1 curl --request GET \
2     --url https://sandbox.api.cash.app/network/v1/customers/customer_id \
3     --header 'Authorization: Client api_key' \
4     --header 'X-Region: PDX' \
5     --header 'accept: application/json'

1 curl --request GET \
2      --url https://sandbox.api.cash.app/network/v1/customers/customer_id/grants/grant_id \
3      --header 'Authorization: Client api_key' \
4      --header 'X-Region: PDX' \
5      --header 'accept: application/json'

Suggested disclaimer copy for $Cashtag on-file

Cash App Pay suggests that you add this disclaimer when a customer selects $Cashtag on-file for payment:

By continuing, you authorize {{Merchant Name}} to debit your Cash App account for this payment and future payments in accordance with {{Merchant Name}}’s terms, until this authorization is revoked. You can change this authorization anytime in your Cash App Settings.

Step 3: Authorize an on-file payment

Once an on-file grant has been successfully created, you can immediately use the grant to authorize a payment or simply save the grant for use in the future.

1 curl --request POST \
2      --url https://sandbox.api.cash.app/network/v1/payments \
3      --header 'Authorization: Client api_key' \
4      --header 'X-Region: PDX' \
5      --header 'accept: application/json' \
6      --header 'content-type: application/json' \
7      --data '
8 {
9     "payment": {
10          "capture": true,
11          "amount": 1234,
12          "currency": "USD",
13          "merchant_id": "merchant_id",
14          "grant_id": "onfile_grant",
15          "reference_id": "external-id"
16     },
17     "idempotency_key": "random_uuid"
18 }

Step 4: Revoking an on-file grant

Once an on-file grant is created, it can be used to create payments on behalf of the Customer for 10 years. If, for whatever reason the grant needs to be revoked, you can use the revoke customer grant endpoint to prevent the grant from being used for future payments.

1 curl --request POST \
2      --url https://sandbox.api.cash.app/network/v1/customers/customer_id/grants/grant_id/revoke \
3      --header 'Authorization: Client api_key' \
4      --header 'X-Region: PDX' \
5      --header 'accept: application/json'

Also, a Customer can remove the businesses with whom they have active on-file grants. Cash App provides grant.status.updated webhooks to alert Partners when any change to the on-file grant happens.

Important terms

Scope ID

The scope of an on-file grant determines which Merchants have the ability to authorize a payment with the grant. The scope_id can be set to one of these:

Client: The grant from a Client-scoped on-file action can be used to create a payment for any Merchant owned by the Client.
- Client example: A PSP provides a hosted wallet solution where Customers can save payment methods on-file and use these payment methods to seamlessly checkout with Merchants supported by the PSP.
Brand: The grant from a Brand-scoped on-file action can be used to create a payment for any Merchant that has a matching Brand ID.
- Brand example: A specific Merchant wants to support Cashtag on-file for their customers.

Account Reference ID

The Account Reference ID represents the identifier of the Account or Customer associated with the on-file action. Attempting to create a new on-file grant with the same Scope but different Account Reference ID will result in a new unique on-file grant.

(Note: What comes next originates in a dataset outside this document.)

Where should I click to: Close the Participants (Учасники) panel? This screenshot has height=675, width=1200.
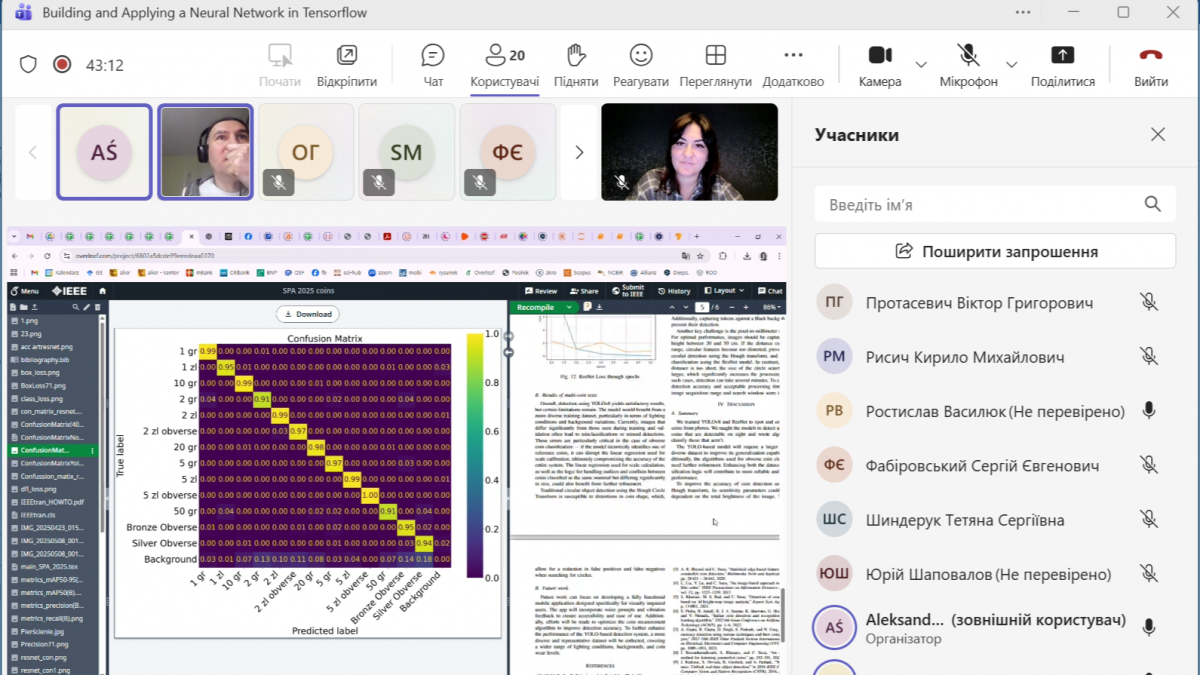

Example: A Cash App Customer and their partner have separate accounts on a popular e-commerce website. They both want to save the same Cash App account on-file for their separate accounts. Account reference ID allows the e-commerce website to generate a unique on-file grant for each of these customer accounts - each grant can be managed independently and access can be revoked for one account without removing access to the other.

Merchant eligibility

Reach out to the Partner Engineering team or your Cash App Point of Contact to check if you are eligible to set up $Cashtag on-file payments for your Customers.